Der Reservist

von Thomas Depryck

Aus dem belgischen Französisch übersetzt von Frank Weigand.

Inszenierung: Suzanne Emond
Es spielen: Helge Gutbrod, Thorsten Hierse, Carla Weingarten
Live Musik: Tobias Vethake

Premiere: 7. Februar 2019

Bildvergrößerung: Der Reservist
Bild: Joachim Gern

„Perfekt, sage ich mir …nachdem es wirklich nichts für mich zu tun gibt, gehöre ich eben zur Reserve!“

Das ist die Geschichte von einem Typen, der nach einer Alternative zu dem Modell sucht, das man ihm vorgibt.
Ein Naivling halt.
Oder ein Parasit.
Aber das klappt nicht.
Am Ende ist er auf jeden Fall der Gelackmeierte.

Das ist die Geschichte von einem Mann, der sich nicht zu­ge­hörig fühlt.
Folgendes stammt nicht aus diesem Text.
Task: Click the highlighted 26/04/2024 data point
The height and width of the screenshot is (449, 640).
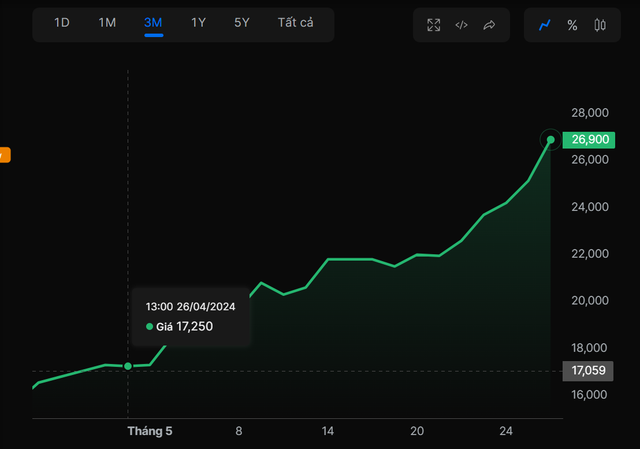Action: (x=128, y=366)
Ein Mann, der seinen Platz nicht findet. Der keine Arbeit hat. Dem man aber erklärt hat, dass er eine Arbeit finden muss. Ein Mann, der sich umschaut, wenn er zum Job­center geht, ohne wirklich zu verstehen, was er dort soll. Eines Tages macht er einen Schritt zur Seite und be­schließt sich selbst als Teil der Reserve an verfügbarer Arbeits­kraft zu betrachten. Ein Reservist. Wie bei der Armee. Und an dem Tag, an dem man ihm den Job anbietet, der hundert­prozentig zu ihm passt, wird er bereit sein.

“Der Reservist” ist eine satirische und impertinente Parabel über Arbeit und Sozialpolitik. Aber Sie werden auch dem Tod von Madonna und ein Porno­spazier­gang in einem Brüsseler Park bewohnen. Das Stück des belgischen Autors Thomas Depryck gewann 2016 den Inter­natio­nalen Autoren­preis beim Heidelberger Stücke­markt.